Make configuration files portable with refgenie populate
Use refgenie populate
to replace registry paths (e.g. refgenie://hg38/fasta
) in text files with asset file paths (e.g. /home/johndoe/genomes/hg38/fasta/default/hg38.fa
). For use in an ephemeral compute environment, the remote version, refgenie populatr
, will replace your registry path with a URI, like s3://path/to/asset.xyz
or http://path/to/asset.xyz
. This powerful feature allows you to write configuration files and scripts with maximum portability for anything you might need to configure with reference genome paths.
Motivation
Sometimes it is desirable to run a refgenie-unaware workflow and benefit from the refgenie framework. In such cases, we need a pre-processing step to populate some kind of input configuration file for a workflow run. This way, all refgenie awareness is kept outside the workflow, but you can still benefit from managing your reference resources using refgenie. For instance, this is the way Common Workflow Language (CWL) works; CWL workflows in best practices require knowledge of all input files before the workflow run begins. So, rather than passing a registry path, which is then resolved by refgenie inside the workflow, it makes more sense to use refgenie to pre-populate the CWL input file with the correct paths.
Usage examples
Both populate
and populater
can populate refgenie registry paths either in a file or a string.
String input
Use a pipe (|
) to populate an in-line command argument with a local path managed by refgenie:
echo 'bowtie2 -x refgenie://hg38/bowtie2_index -U r1.fq -S eg1.sam' | refgenie populate | sh
File input
Example input in test/config_template.yaml
:
config:
param1: value1
fasta: "refgenie://hg38/fasta"
bowtie2_index: "refgenie://hg38/bowtie2_index"

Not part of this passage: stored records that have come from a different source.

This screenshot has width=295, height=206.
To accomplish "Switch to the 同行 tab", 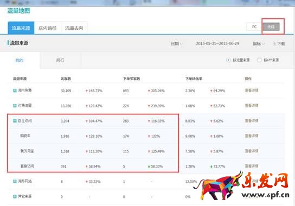I will pyautogui.click(x=60, y=60).
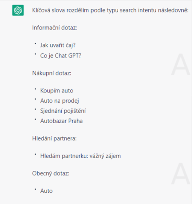The height and width of the screenshot is (204, 192).
Task: Click the intro sentence about search intent
Action: click(110, 10)
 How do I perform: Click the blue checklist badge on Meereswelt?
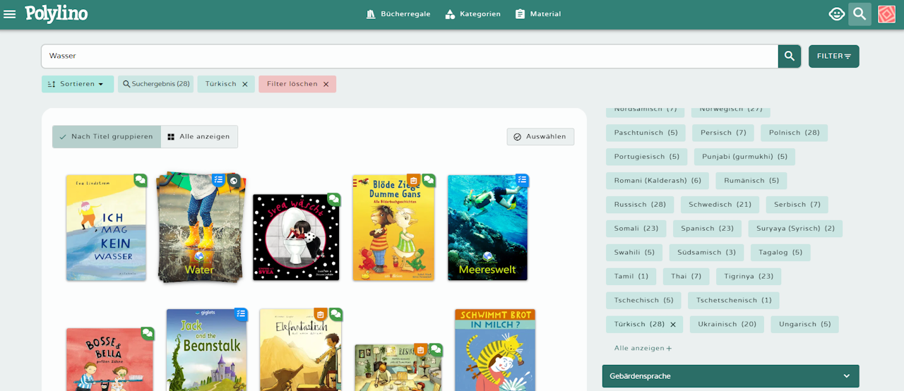522,180
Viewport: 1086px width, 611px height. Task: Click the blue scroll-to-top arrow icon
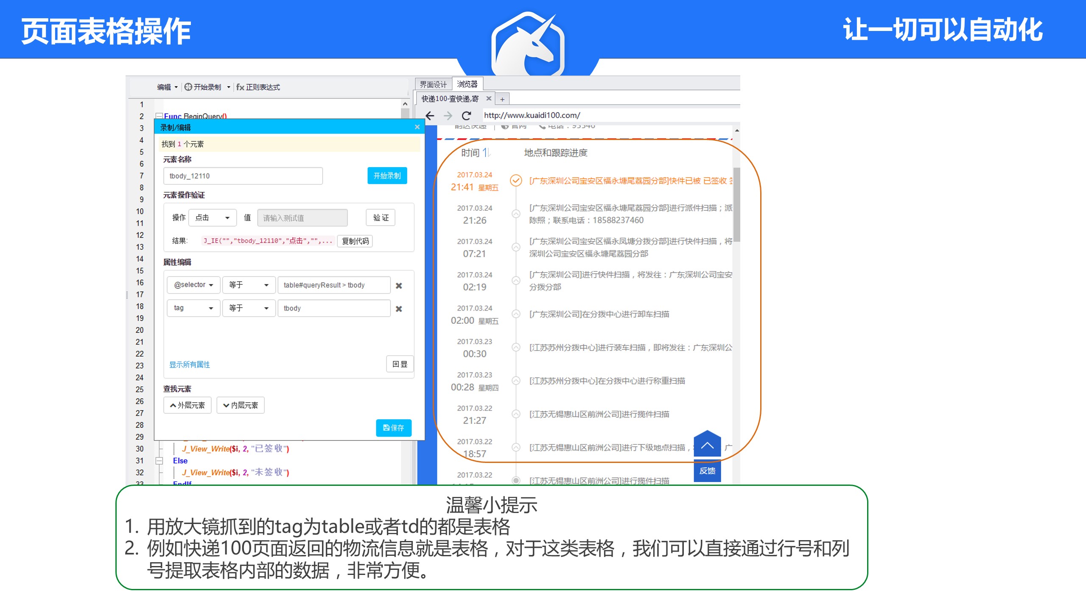coord(707,445)
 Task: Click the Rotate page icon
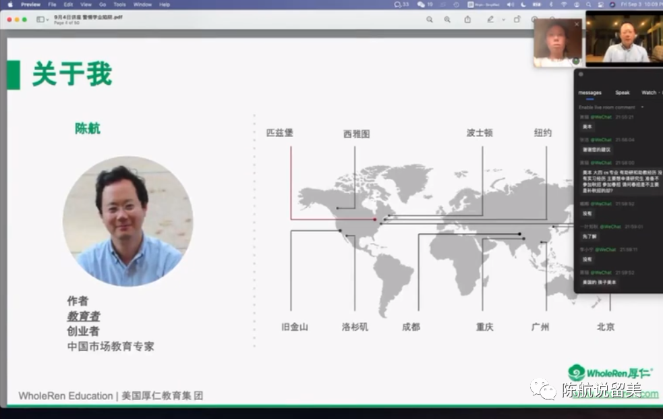(517, 20)
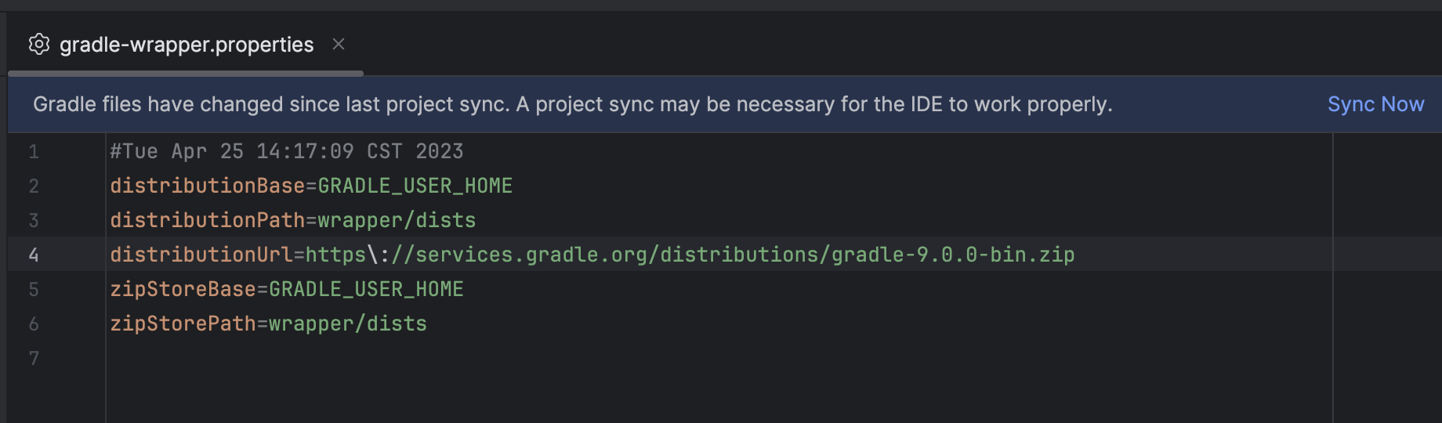Click line number 3 in gutter
This screenshot has height=423, width=1442.
(34, 220)
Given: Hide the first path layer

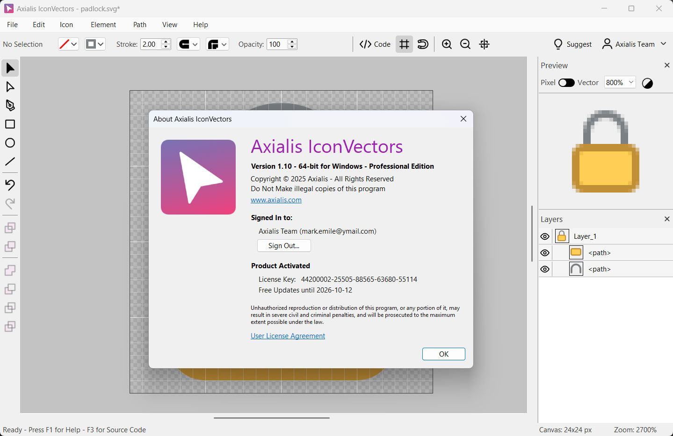Looking at the screenshot, I should [x=545, y=253].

To populate a bowtie2 index and FASTA file paths in a YAML configuration file of an arbitrary pipeline call:
refgenie populate --file test/config_template.yaml > test/config.yaml
Example output in test/config.yaml
:
config:
param1: value1
fasta: /home/johndoe/genomes/hg38/fasta/default/hg38.fa
bowtie2_index: /home/johndoe/genomes/hg38/bowtie2_index/default/hg38
Using the refgenie_looper_populate plugin
If you're interested in using refgenie in conjunction with looper, we have a convenient looper plugin to provide refgenie populate capability. Enable the plugin by adding this to your looper pipeline interface file:
var_templates:
refgenie_config: "$REFGENIE"
pre_submit:
python_functions:
- refgenconf.looper_refgenie_populate
Now, just add sample attributes in your sample take with refgenie registry paths, like refgenie://hg38/fasta
. You can add these either as sample attributes directly in the sample table, or using a derived attribute. Looper will automatically use refgenie to pre-populate the registry paths into correct local paths before submitting the jobs.